REPUBLIKA.CO.ID, PBB -- Perserikatan Bangsa-Bangsa (PBB), kemarin, meragukan kredibilitas referendum konstitusional yang diselenggarakan di Suriah. Terlebih lagi, referendum itu terjadi di tengah-tengah meluasnya aksi kekerasan, kata juru bicara PBB.
"Setiap suara di Suriah harus diberikan dalam kondisi yang bebas dari kekerasan dan intimidasi," kata wakil juru bicara PBB, Eduardo del Buey, seperti diberitakan AFP dan dipantau Antara, Selasa (28/2). Dia juga mengatakan, Sekjen PBB, Ban Ki-Moon, telah mengamati pemungutan suara, pada Ahad, yang diselenggarakan oleh pemerintahan Presiden Bashar al-Assad.
Dalam pernyataan yang dikeluarkan di Suriah, hampir 90 persen pemilih telah menyetujui konstitusi baru dalam referendum yang diadakan setelah konflik dan kerusuhan yang terjadi selama 11 bulan. "Sementara konstitusi baru dan berakhirnya monopoli partai Baath di kekuasaan dapat menjadi bagian dari solusi politik, referendum harus terjadi dalam kondisi bebas dari kekerasan dan intimidasi," kata del Buey.
"Ini tidak mungkin bisa kredibel dalam konteks kekerasan dan pelanggaran hak asasi manusia meluas," tambahnya.

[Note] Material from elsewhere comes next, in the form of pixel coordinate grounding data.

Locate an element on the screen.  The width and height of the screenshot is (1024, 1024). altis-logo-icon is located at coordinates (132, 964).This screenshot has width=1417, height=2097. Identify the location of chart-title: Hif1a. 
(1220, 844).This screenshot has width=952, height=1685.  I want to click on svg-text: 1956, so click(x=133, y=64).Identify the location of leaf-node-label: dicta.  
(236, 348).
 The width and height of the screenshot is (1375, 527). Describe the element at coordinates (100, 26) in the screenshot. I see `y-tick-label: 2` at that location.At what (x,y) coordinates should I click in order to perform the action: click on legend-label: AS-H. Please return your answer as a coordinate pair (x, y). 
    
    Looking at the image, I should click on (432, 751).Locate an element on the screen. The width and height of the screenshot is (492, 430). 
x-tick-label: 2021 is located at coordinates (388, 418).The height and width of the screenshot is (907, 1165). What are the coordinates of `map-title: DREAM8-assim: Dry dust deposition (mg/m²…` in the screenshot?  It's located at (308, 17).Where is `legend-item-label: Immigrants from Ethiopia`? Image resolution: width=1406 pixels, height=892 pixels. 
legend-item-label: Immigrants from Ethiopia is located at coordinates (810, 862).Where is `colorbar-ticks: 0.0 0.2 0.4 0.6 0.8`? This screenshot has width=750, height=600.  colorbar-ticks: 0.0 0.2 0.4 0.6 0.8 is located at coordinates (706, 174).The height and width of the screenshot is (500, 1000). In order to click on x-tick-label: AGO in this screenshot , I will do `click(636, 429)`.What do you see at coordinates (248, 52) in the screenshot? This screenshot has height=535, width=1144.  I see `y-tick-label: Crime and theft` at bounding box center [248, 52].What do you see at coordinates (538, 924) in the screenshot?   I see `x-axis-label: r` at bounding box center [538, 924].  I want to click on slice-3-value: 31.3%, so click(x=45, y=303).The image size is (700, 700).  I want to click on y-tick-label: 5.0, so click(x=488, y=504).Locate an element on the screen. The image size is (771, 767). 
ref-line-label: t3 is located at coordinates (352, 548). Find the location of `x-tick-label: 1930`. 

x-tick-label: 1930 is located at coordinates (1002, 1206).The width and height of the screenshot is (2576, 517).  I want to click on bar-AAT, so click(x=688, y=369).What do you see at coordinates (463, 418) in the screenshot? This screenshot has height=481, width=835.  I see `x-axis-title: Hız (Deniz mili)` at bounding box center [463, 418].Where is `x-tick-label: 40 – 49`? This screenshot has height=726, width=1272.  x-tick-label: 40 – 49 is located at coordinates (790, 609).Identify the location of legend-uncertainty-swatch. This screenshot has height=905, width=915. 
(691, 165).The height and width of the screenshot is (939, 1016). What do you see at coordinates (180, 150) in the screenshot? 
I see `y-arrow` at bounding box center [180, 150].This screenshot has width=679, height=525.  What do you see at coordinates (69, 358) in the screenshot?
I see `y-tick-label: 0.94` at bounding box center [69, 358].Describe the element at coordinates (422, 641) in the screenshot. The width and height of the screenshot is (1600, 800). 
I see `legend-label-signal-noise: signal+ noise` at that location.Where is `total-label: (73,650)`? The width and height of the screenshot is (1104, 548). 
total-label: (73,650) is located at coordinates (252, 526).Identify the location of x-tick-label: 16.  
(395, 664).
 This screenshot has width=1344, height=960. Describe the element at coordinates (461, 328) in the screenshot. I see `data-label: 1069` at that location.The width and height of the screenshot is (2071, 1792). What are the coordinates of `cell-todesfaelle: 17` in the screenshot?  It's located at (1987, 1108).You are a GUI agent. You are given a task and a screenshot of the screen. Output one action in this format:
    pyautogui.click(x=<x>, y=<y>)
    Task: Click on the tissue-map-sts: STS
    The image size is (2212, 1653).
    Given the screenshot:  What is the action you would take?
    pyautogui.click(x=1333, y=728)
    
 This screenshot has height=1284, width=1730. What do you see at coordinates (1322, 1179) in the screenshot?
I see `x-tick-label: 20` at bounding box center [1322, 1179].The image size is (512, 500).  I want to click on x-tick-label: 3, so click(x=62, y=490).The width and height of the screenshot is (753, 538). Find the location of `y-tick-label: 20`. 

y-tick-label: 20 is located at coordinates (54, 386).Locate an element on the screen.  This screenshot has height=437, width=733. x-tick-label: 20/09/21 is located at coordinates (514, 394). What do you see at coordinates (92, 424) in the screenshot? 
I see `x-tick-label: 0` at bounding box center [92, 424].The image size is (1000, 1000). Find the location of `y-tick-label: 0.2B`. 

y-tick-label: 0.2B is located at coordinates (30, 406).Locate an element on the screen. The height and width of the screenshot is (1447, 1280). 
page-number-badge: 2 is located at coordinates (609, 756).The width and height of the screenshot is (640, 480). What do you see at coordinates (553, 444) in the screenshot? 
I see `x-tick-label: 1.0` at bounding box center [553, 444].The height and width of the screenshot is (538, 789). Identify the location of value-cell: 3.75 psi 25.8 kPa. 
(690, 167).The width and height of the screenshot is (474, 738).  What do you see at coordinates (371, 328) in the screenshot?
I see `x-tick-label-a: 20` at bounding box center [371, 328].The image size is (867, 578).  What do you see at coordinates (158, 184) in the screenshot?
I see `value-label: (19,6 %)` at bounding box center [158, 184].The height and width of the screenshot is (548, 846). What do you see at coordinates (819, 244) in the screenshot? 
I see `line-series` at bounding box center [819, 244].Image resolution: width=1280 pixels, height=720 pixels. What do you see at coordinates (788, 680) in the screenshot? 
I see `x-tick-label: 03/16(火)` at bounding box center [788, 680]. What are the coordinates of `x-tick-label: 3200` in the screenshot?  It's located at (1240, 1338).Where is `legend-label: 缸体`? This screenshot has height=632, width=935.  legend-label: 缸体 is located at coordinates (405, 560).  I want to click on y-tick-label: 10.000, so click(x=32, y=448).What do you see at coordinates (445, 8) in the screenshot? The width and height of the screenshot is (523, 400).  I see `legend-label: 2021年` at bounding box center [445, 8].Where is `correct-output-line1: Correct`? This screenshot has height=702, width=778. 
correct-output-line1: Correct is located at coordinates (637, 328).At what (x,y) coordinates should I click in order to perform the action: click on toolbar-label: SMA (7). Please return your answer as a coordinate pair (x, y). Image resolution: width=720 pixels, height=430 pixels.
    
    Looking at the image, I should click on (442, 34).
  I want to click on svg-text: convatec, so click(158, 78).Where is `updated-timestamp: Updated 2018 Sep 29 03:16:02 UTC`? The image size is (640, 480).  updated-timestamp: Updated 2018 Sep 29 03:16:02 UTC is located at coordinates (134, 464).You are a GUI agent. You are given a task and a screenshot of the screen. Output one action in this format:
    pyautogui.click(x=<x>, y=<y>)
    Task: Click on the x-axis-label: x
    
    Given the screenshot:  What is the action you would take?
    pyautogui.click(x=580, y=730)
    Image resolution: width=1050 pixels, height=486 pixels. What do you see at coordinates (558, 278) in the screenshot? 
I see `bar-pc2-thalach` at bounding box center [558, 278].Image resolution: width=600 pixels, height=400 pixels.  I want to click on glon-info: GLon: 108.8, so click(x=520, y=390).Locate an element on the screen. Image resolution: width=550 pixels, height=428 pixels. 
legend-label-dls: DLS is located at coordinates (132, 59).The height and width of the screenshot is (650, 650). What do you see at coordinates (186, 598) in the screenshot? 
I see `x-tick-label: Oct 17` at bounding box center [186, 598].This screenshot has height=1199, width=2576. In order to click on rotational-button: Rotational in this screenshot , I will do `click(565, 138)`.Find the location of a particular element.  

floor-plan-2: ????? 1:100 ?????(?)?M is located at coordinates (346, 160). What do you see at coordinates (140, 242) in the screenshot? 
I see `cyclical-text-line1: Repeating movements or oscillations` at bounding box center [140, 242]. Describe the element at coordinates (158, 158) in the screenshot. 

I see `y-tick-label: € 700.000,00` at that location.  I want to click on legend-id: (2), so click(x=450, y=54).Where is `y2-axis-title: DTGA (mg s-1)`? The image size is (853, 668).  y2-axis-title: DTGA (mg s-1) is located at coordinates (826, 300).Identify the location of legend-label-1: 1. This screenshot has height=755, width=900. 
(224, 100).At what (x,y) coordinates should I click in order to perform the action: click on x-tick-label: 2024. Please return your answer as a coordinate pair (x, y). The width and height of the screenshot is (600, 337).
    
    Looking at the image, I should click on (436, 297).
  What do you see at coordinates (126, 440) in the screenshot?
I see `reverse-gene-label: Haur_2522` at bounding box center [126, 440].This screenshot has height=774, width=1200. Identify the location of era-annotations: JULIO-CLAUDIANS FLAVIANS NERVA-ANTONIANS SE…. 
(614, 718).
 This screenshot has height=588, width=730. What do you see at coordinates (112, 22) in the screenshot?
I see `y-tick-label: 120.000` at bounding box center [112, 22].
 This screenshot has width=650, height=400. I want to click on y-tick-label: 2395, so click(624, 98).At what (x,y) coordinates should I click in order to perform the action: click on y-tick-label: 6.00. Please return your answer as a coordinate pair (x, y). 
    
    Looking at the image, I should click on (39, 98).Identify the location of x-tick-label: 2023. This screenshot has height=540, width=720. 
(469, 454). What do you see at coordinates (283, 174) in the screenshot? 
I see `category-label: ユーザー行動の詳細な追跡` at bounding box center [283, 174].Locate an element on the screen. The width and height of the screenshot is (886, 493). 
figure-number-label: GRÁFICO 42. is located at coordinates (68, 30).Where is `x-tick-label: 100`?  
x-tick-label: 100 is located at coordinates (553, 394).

Ribuan orang telah tewas dalam konflik terhadap pemerintahan Al-Assad.
Kepala Kemanusiaan PBB Valerie Amos sementara itu masih menunggu Suriah menanggapi permintaannya untuk mengunjungi negara itu guna menilai sejauh mana krisis, kata juru bicara tersebut. Amos membuat permintaan resmi pekan lalu setelah diberitahu oleh Ban untuk melakukan lawatan ke Suriah. Wakil Sekretaris Jenderal PBB masih "menunggu reaksi dari Pemerintah Suriah, "kata del Buey.